Batman: Under the Red Hood, and Lessons for Dealing With Jihadist Jokers

Jason Todd (the second Robin) makes a great point: How many graveyards has The Joker filled? How many people have to die before Batman does what needs to be done? At some point, isn’t it the morally correct thing to snap The Joker’s neck?

The Dark Knight was a great movie.  Even without viewing it through a political prism, it’s one of the best superhero flicks of all time.  However, its direct metaphors to The War on Terror were timely, and the way that it treated conservatism with intellectual respect was a pleasant surprise.  When conservatism is given a fair shake on the big screen it’s always a winner.  The debate as to why it’s not seen more often is fodder for many other blogs, but today I’d like to talk about Batman: Under the Red Hood.

Like The Dark Knight, it’s not afraid to tackle tough issues.  It’s made for a completely different audience, and the dialogue isn’t as polished as something Christopher Nolan would dish up, but it’s worth a watch.
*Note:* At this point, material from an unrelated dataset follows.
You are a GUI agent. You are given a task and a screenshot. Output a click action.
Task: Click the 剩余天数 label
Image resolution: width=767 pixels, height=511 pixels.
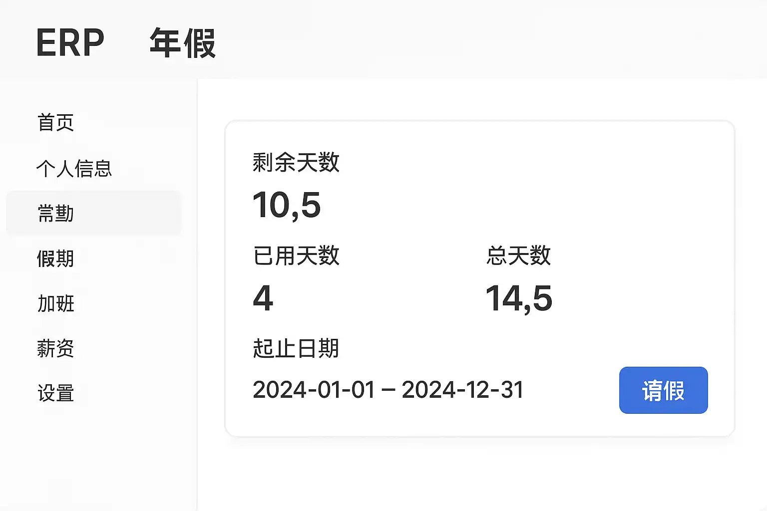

For those unfamiliar with the story line, Jason Todd, the second Robin, died at the hands of The Joker.  In this story, Jason has returned from the dead under the moniker The Red Hood (one previously held by The Joker).  While it’s clear as the story unfolds that the process by which Jason was brought back to life has warped his mind, the climatic scene between Jason and Bruce is another springboard for discussing how we deal with a world filled with terrorists, dictators, and despots—men with no fear of reprisal and a complete disregard for the pillars of Western Civilization:

Jason Todd: Bruce, I forgive you for not saving me.  But why…why on God’s earth is he still alive?…Ignoring what he’s done in the past. Blindly, stupidly, disregarding the entire graveyards he’s filled, the thousands who have suffered, the friends he’s crippled.  You know, I thought I’d be the last person you’d ever let him hurt. If it had been you he had beaten to a bloody pulp, if he had taken you from this world, I would have done nothing but search the plant for this pathetic pile of evil, death-worshipping garbage and sent him off to hell!

Batman: You don’t understand. I don’t think you ever understood.

Jason Todd: What? What, your moral code won’t allow for that? It’s too hard to cross that line?

Batman: No. God Almighty, no! It would be too damn easy. All I ever wanted to do is kill him. A day doesn’t go by when I don’t think about subjecting him to every horrendous torture he’s dealt out to others—and then end him.  But if I do that. If I allow myself to go down into that place…I’ll never come back.

Jason Todd: Why? I’m not talking about killing Penguin, or Scarecrow, or Dent. I’m talking about him.

Jason makes an incredibly lucid point, here. There is a distinct difference between your average criminal—even super criminal—who still is connected by a few thin threads of decency towards his fellow man, and someone completely detached from reality. There’s a chivalry amongst liars with many of Batman’s villains. But The Joker is, essentially, evil incarnate. His loyalty is only to whatever madness his mind cooks up in the moment. Even worse, when The Joker is locked behind bars he’s still often able to plot and plan and execute (figuratively and literally) his twisted machinations. He exists completely outside the Rule of Law. And yet Batman still can not bring himself to pull the trigger, which, in this case, is a moral failing.

As Jason points out, The Joker has filled graveyards. He will continue to do so. And, just like the “death-worshipping garbage” operating around the world in lawless regions of Pakistan, Somalia and Afghanistan…and just like the “death-worshipping garbage” that plots and plans from inside the borders of civilized nations—using free societies to raise money and recruit foot soldiers for their cause—they are different. And should be treated as such. Not every illiterate, gun toting member of the Taliban is akin the The Joker. I’m not saying that. But when we’re having a debate about how to confront our nation’s enemies, we should accurately define them—and that’s a process that the moral relativism of today’s liberalism has muddied. We need clarity as we move forward, and we need politicians who aren’t afraid to articulate hard truths.

How sad is it that today’s liberal politicians would be better off if they just watched more animated Batman movies instead of listening to their handlers…

I love Batman, but I can’t help but think that ultimately he’s going to die at the hands of The Joker. Sort of like…countries that adopt moral relativism when it comes to jihadist ambitions around the globe.